また将軍に就任して間もない頃です。家茂は70歳を超える書道の達人・戸川安清から習字を教わっていました。家茂は突然、戸川の頭に水をかぶせ「あとは明日にしよう」とその場を出ていきます。

側近達が「家茂らしくない」と首を傾げる中、戸川は泣いていました。戸川は老齢で失禁していたのです。将軍の前での粗相は、当時は厳罰は免れません。家茂は戸川の粗相に気づき、不問にする為に水をかけたのです。

家茂も慶喜同様に将軍としての器を備えていた人物だと分かりますね。

逸話2「徳川家茂の家系図は?篤姫との関係性」

徳川家の家系図 家茂は家定の従兄弟にあたる

家茂の父は徳川斉順といい、12代将軍徳川家慶の異母弟にあたります。斉順の次男で、家定は家慶の長男であり、2人は従兄弟同士なのでした。だからこそ家定や南紀派の人々は将軍継嗣問題で家茂を推したのです。

ちなみに一橋派に担がれた徳川慶喜は水戸藩出身の人物。血筋をたどると初代将軍である徳川家康まで遡ります。慶喜は徳川家の人間でありつつも、実際には他人と呼んでもいいくらいの血縁関係でした。

天璋院篤姫

また徳川家茂と検索すると関連用語に「篤姫」というワードがヒットします。
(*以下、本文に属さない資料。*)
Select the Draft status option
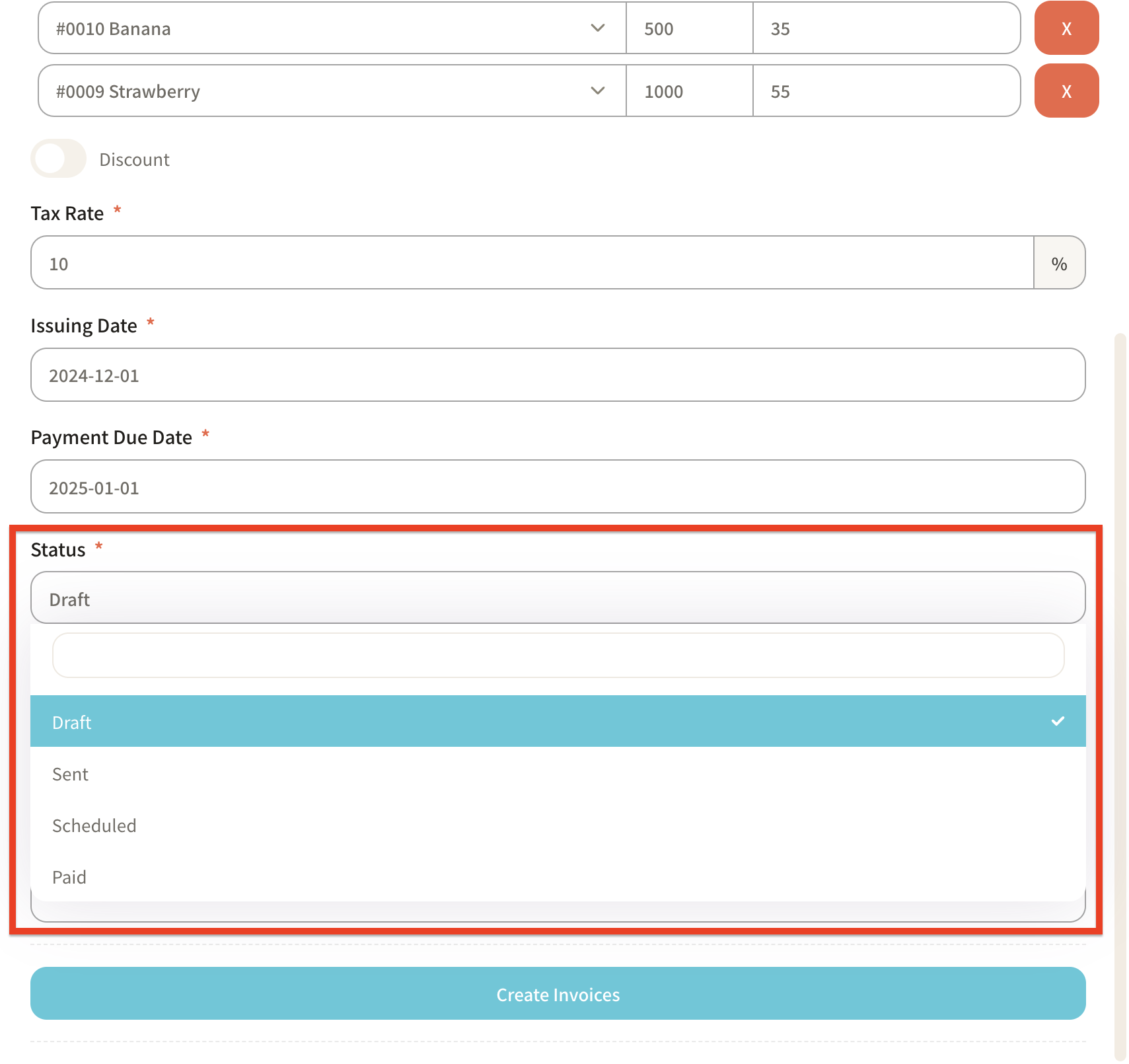This screenshot has height=1064, width=1129. coord(558,721)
この女性は大河ドラマにもなったので知っている人も多いでしょう。篤姫は家定の正妻にあたる人物で、家定が没後は家茂の養母になりました。

やがて和宮と家茂が婚姻した時、篤姫と和宮は嫁姑の関係となります。当初はものすごい対立があったそうです。家茂は両者としっかり話し合う事で、2人の間を取り持っていきました。

結果的に篤姫と和宮は打ち解けるようになります。幕府が消滅した後も、2人の関係は良好なまま続きました。家茂は嫁姑問題にも心を配れる、「出来た夫」だったのです。

逸話3「実は写真が残されていた?和宮のお墓で見つかった肖像写真」

和宮のお墓で見つかった湿板写真 人の跡が見えるが翌日に画像は消失

家茂は写真嫌いの義兄・孝明天皇に合わせて写真は撮影していなかったと言われていました。ところが1958年(昭和33年)に和宮のお墓の発掘調査をした時、和宮の遺骸から一枚のガラス板が見つかります。

このガラス板には「立烏帽子を被った若い男子」が写っていました。翌日に検証しようとしたところ、日光の影響で画像は消え、ただのガラス板になっていたのです。発掘者達は落胆したと伝わっています。

写真の男子は豊頬にまだ童顔を残していたそうです。写真の人物は謎のままです。和宮の本来の婚約者である有栖川宮 熾仁親王という説もありますが、証拠もなく憶測に過ぎません。

和宮と家茂は仲睦まじく、和宮は薨去する前に「家茂の隣に葬って欲しい」と遺言を残しています。写真の人物は常識的に考えれば家茂でしょう。いつか科学が発達して家茂の写真が復元されると良いですね。